2. Der Verwaltungsgliederungsplan

Der PDF (nicht barrierefrei aufbereitet):  Verwaltungsgliederungsplan (6.9 KB) wurde aus dem Aufgabengliederungsplan entwickelt und stellt das organisatorische Gerüst für den Verwaltungsvollzug dar.

Entsprechend den Empfehlungen der KGSt ist für jede Aufgabenhauptgruppe des Aufgabengliederungsplanes eine Einzelverwaltung und - soweit die Bündelung von Aufgabengruppen sachlich nicht begründet war - für jede Aufgabengruppe ein Amt oder eine Amtsstelle gebildet worden. Abweichend davon wurden für bestimmte Aufgabenbereiche Referate, Eigen- oder Wirtschaftsbetriebe eingerichtet.

Amtsstellen sind Organisationseinheiten eigener Art. Sie unterstehen wie die Ämter unmittelbar der Dienst- und Fachaufsicht des Dezernenten. Die Erledigung der Verwaltungsaufgaben, für deren Wahrnehmung ihnen die erforderliche Personalkapazität fehlt, ist jedoch einem anderen Amt zugeordnet.

Ähnliches gilt mit gewissen Differenzierungen für Referate, die organisatorisch den Status von Stabsstellen haben.

Eigenbetriebe sind auf ortsgesetzlicher Grundlage etablierte, nicht-rechtsfähige wirtschaftliche Einrichtungen der Stadt zur Erfüllung öffentlicher Aufgaben. Von den Ämtern unterscheiden sie sich dadurch, dass sie organisatorisch und wirtschaftlich selbstständig sind.

Wirtschaftsbetriebe sind aufgrund Beschlüssen des Magistrats und der zuständigen Fachausschüsse gebildet worden. Sie sind rechtlich unselbständige abgesonderte Teile der Verwaltung ohne personalwirtschaftliche Kompetenzen. Von den Eigenbetrieben unterscheiden sie sich dadurch, dass sie lediglich wirtschaftlich selbstständig sind.

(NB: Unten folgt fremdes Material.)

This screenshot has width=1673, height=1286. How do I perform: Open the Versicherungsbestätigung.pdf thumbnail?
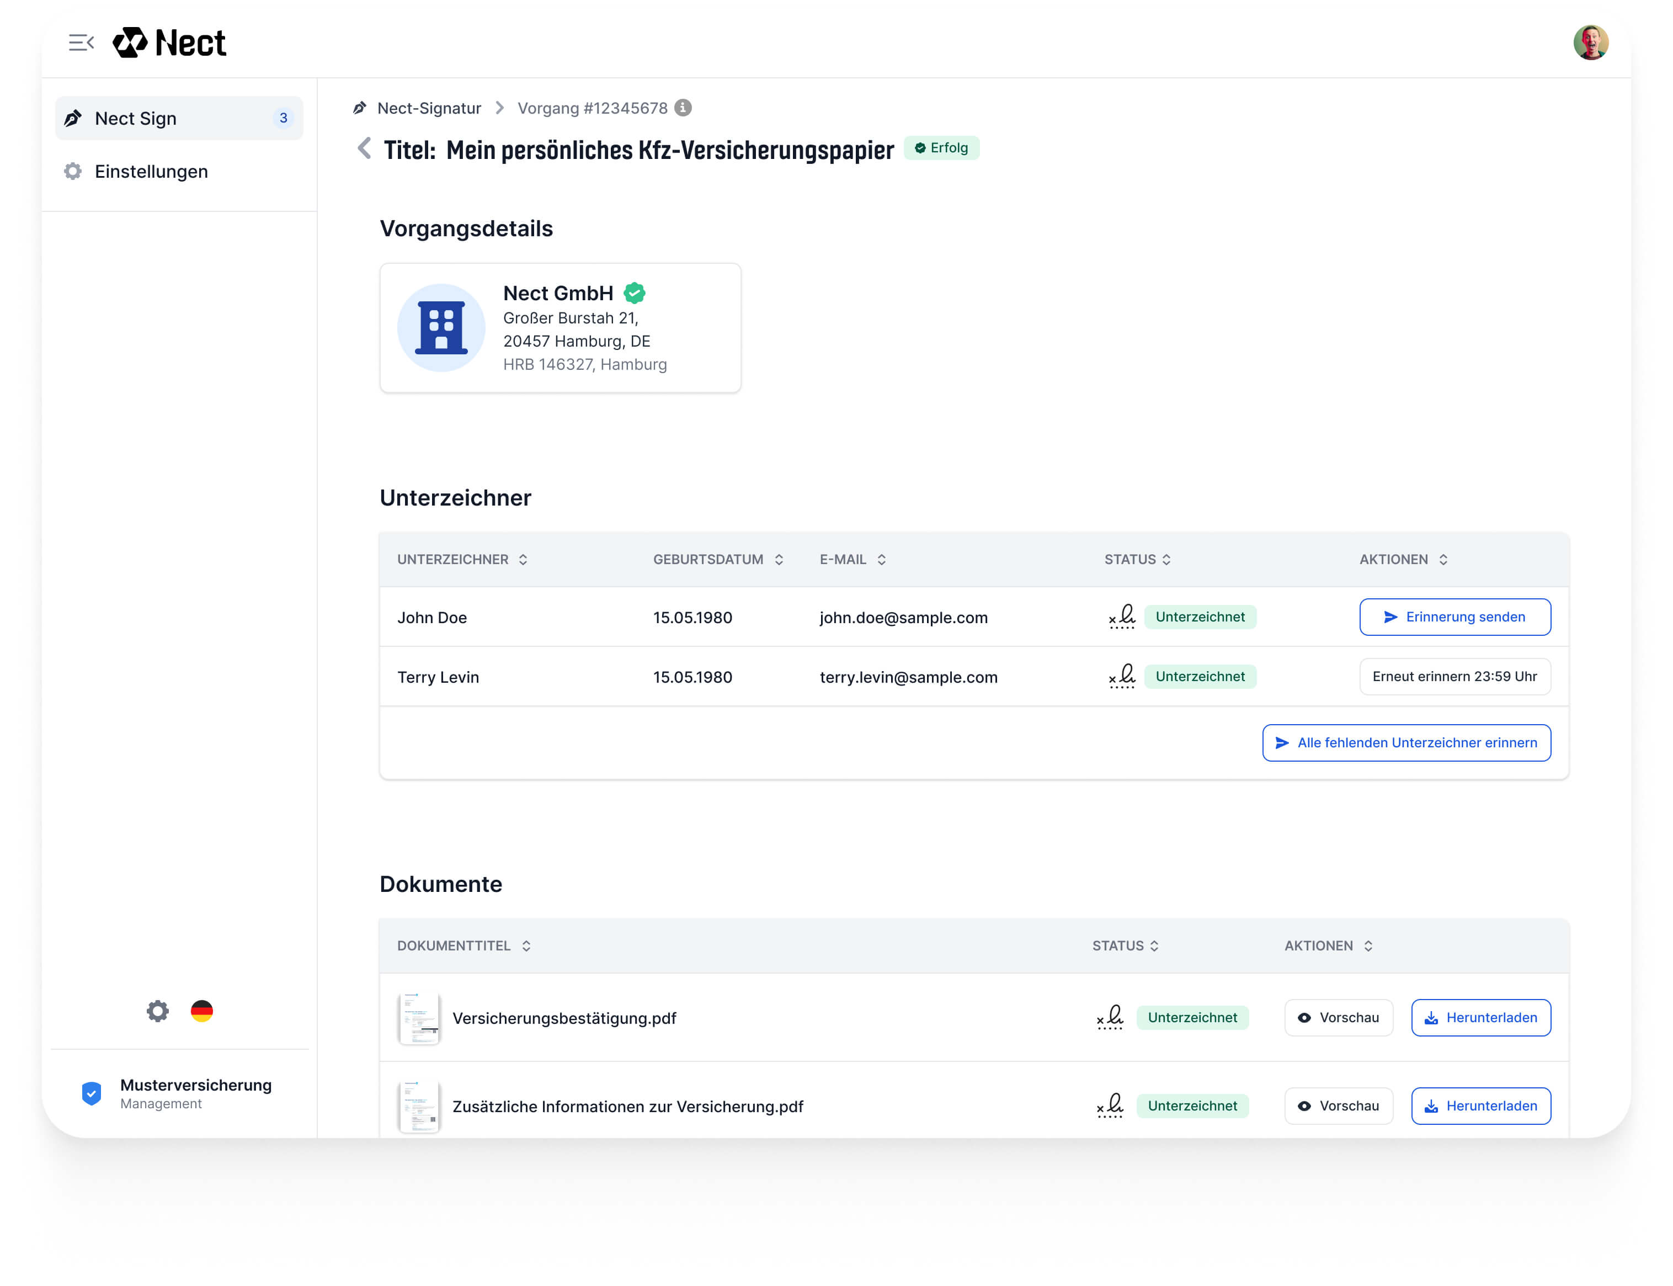[419, 1018]
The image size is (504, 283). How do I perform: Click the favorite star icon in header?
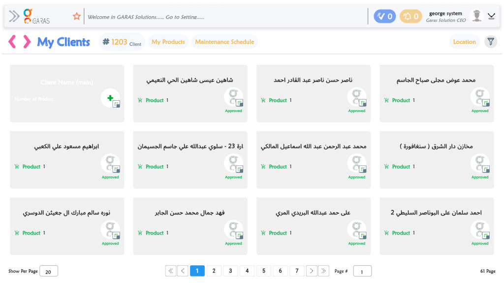click(x=76, y=16)
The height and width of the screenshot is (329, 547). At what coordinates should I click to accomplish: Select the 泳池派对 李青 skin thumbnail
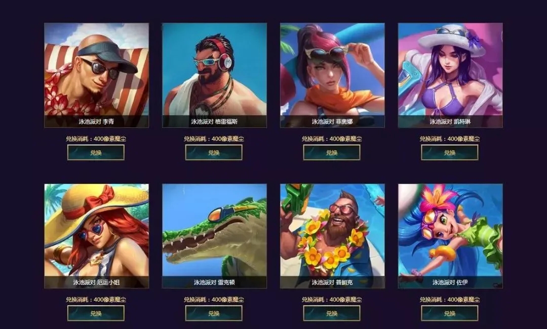[96, 75]
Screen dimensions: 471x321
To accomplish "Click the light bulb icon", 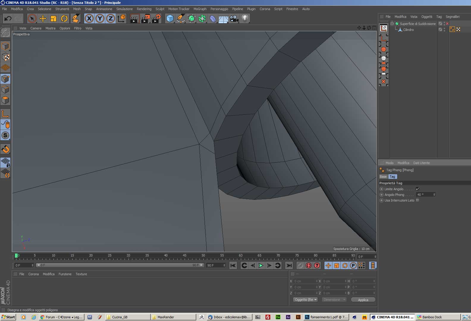I will point(245,19).
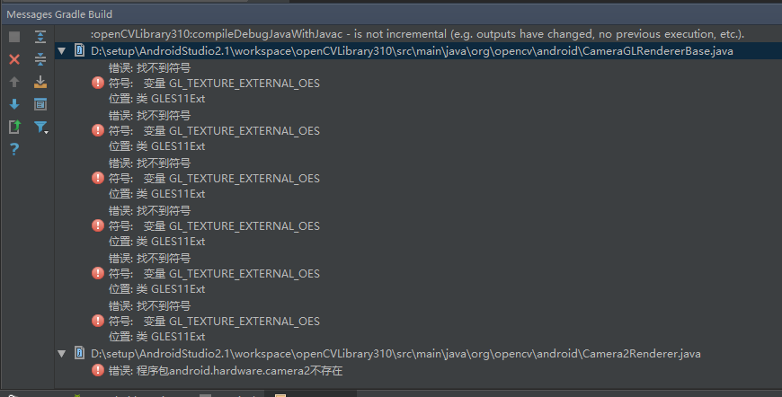Click the android.hardware.camera2 package error message

(225, 370)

Auf der Basis des Dezimalsystems sind die Einzelverwaltungen, Ämter und Amtsstellen im Verwaltungsgliederungsplan durch zweistellige Ordnungszahlen gekennzeichnet. Die Ordnungszahlen entsprechen denen der Aufgabenhauptgruppen und Aufgabengruppen im Aufgabengliederungsplan.

Bei Amtsstellen korrespondieren die Ordnungszahlen mit denen der Ämter, denen sie zugeordnet sind; als besonderes Merkmal wurde aber jeweils noch ein Buchstabe angefügt.

Referate sind numerisch durch eine Kombination der jeweiligen Dezernatskennziffer mit einer einstelligen Ordnungszahl ausgewiesen.

Bei Eigen- und Wirtschaftsbetrieben wurde wegen ihrer Sonderstellung auf eine numerische Kennzeichnung verzichtet.

3. Der Aufgabenbündelungsplan

Der PDF (nicht barrierefrei aufbereitet):  Aufgabenbündelungsplan (10.5 KB) veranschaulicht in einer Gesamtübersicht, welchen Ämtern, Amtsstellen, Referaten bzw. Eigen- oder Wirtschaftsbetrieben die im Aufgabengliederungsplan erfassten Aufgaben zur Bearbeitung zugewiesen sind.

4. Der Dezernatsverteilungsplan

Der PDF (nicht barrierefrei aufbereitet):  Dezernatsverteilungsplan (6.5 KB) bestimmt die Geschäftsbereiche der Mitglieder des Magistrats und gibt Aufschluss über die dezernatsmäßige Zuordnung der einzelnen Ämter, Amtsstellen, Referate, Eigen- und Wirtschaftsbetriebe.